I'm generalizing, but yes, always exceptions.I wouldn't go as far as to say None. As there are always exceptions to the rule. And I would say that it isn't just men, I think most women will make the time too. I though am like you and would assume that he or she is busy on the side.
I wonder what the problem was. Many women have just as much or more sexual drive than men. Did he suspect she was perhaps getting it elsewhere?
So how long have they been divorced? Just curious if now all of a sudden she is dating or has a boyfriend that perhaps happens to be another lawyer or judge?No.
She was a lawyer, a bit uptight and anxious. I would bet she was so focused on job and daughter that she just didn’t think about it. Low libido.
He’s a much more social person, fairly attractive and women were openly flirtatious with him basically everywhere. I think the combination was bad for him, as he had sexuality thrown in his face basically all the time and was completely unable to get his wife to be interested. Seemed to be driving him nuts. I get it, but I don’t think I could leave with a 7 year old daughter in the house and given that’s the relationship was stable and worked well in all other aspects.
..... No men are that tired or that preoccupied with work. We will make the time.
So how long have they been divorced? Just curious if now all of a sudden she is dating or has a boyfriend that perhaps happens to be another lawyer or judge?
You're in the age group of men who are attractive to cougars- you know that, right?
Especially if you're even somewhat financially okay, you're a target.
Bottom line, don't settle for just anyone!
No cougars....For men, the perfect age is half your age plus 7. As far as being financially OK, this is the locker room!!! On the other hand, I will not be dating anybody who is not capable of supporting themselves. Most of the women I have been dating have been 2-3 years older up to 7 years younger. Most within a year or two of me.

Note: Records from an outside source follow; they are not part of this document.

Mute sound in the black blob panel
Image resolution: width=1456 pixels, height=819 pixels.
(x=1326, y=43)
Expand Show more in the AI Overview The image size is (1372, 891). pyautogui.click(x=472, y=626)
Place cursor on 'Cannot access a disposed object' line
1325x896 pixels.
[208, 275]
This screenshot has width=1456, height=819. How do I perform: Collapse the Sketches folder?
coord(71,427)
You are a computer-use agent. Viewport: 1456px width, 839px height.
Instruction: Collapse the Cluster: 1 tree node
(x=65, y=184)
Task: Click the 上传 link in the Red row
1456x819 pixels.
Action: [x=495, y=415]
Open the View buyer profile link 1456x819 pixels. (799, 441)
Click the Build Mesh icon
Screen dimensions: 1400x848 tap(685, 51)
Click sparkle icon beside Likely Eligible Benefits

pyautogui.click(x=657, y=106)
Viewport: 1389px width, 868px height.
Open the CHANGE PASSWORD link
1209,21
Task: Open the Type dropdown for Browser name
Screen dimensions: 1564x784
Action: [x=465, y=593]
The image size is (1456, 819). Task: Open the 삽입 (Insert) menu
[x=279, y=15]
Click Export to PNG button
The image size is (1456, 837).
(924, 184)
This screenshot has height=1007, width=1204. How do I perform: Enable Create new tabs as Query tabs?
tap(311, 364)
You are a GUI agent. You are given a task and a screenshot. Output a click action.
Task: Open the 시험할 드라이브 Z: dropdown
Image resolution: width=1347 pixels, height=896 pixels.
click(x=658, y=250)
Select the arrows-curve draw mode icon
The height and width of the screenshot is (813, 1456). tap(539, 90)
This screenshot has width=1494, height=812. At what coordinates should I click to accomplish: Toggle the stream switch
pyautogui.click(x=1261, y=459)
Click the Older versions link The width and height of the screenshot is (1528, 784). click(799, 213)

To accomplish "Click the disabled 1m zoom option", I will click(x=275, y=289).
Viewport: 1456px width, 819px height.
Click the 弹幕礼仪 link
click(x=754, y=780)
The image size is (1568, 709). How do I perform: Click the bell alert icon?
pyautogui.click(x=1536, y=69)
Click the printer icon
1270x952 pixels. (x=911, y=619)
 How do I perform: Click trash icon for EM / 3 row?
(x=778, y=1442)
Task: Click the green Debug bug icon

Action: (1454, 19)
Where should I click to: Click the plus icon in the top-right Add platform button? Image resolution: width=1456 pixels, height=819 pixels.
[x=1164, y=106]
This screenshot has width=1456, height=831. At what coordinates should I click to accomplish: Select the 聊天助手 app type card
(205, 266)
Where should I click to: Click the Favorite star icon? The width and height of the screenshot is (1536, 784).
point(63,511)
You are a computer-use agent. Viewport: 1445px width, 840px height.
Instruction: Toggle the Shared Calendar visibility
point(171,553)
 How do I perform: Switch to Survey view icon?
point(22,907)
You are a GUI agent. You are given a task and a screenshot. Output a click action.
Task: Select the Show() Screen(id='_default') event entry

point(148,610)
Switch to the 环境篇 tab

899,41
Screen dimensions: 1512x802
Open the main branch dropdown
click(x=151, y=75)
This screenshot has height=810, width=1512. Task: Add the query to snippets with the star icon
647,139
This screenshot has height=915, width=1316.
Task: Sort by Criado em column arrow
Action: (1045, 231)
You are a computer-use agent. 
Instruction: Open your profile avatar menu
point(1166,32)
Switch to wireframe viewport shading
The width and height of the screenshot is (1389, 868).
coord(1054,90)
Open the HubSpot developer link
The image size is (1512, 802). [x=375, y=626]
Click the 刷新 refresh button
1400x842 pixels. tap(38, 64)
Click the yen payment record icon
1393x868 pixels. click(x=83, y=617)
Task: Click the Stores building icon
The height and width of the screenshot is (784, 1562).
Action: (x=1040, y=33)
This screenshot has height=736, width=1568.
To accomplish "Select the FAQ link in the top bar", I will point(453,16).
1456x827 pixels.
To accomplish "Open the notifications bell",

On one of the dating sites, I met a lady who lived in Landis Hall the same year I did when we were freshmen. Her sorority was around the corner from my fraternity and she later lived in the apartment complex behind my fraternity house. That one didn't pan out...strange because she was the one pursuing me then out of the blue "ghosted" after her previous text said she can't wait to get together when she gets back in town. The next text three days later was "we are not a fit". Such is the world of online dating.
A couple of weeks ago I started a conversation with a lady in North Palm Peach about 2.5 hours away. We found out we went to the same high school, the same middle school a year apart, my mom and her mom were friends, I had been in her house when I was a child, her mom was the realtor who sold my grandfather his house and we both went to the same church in Miami at different times. We agreed to get together if either of us is in the same town, but I am thinking of making the drive.
Lots of stuff in this thread since my last visit.
First things first. For 1st marriages the divorce rate isn't anywhere near 50%. It's closer to 30%. And for a college educated woman who gets married after 25 years old and has a job it drops down to 20%.
So while there are a lot of divorces out there - they tend to be the same people doing them over and over again.
Second, I know lots of people with marriages with different sexual circumstances that are doing fine. One couple hasn't had sex in years. They weren't doing it that much before hand and stopped after the last kid. Another couple does it about once a month - and they've been married about 3 years. He's got no complaints. That's just what they do. Everyone's different, what's important is that you find someone that matches your needs/desires. But assuming everyone has an engine running as hot as yours is dumb.
The trouble comes later in the marriage when those things change. Things like menopause or prescription drugs will change peoples libido. Will you toss away a lifetime together because you feel you deserve to have someone grind against you whether they feel like it or not?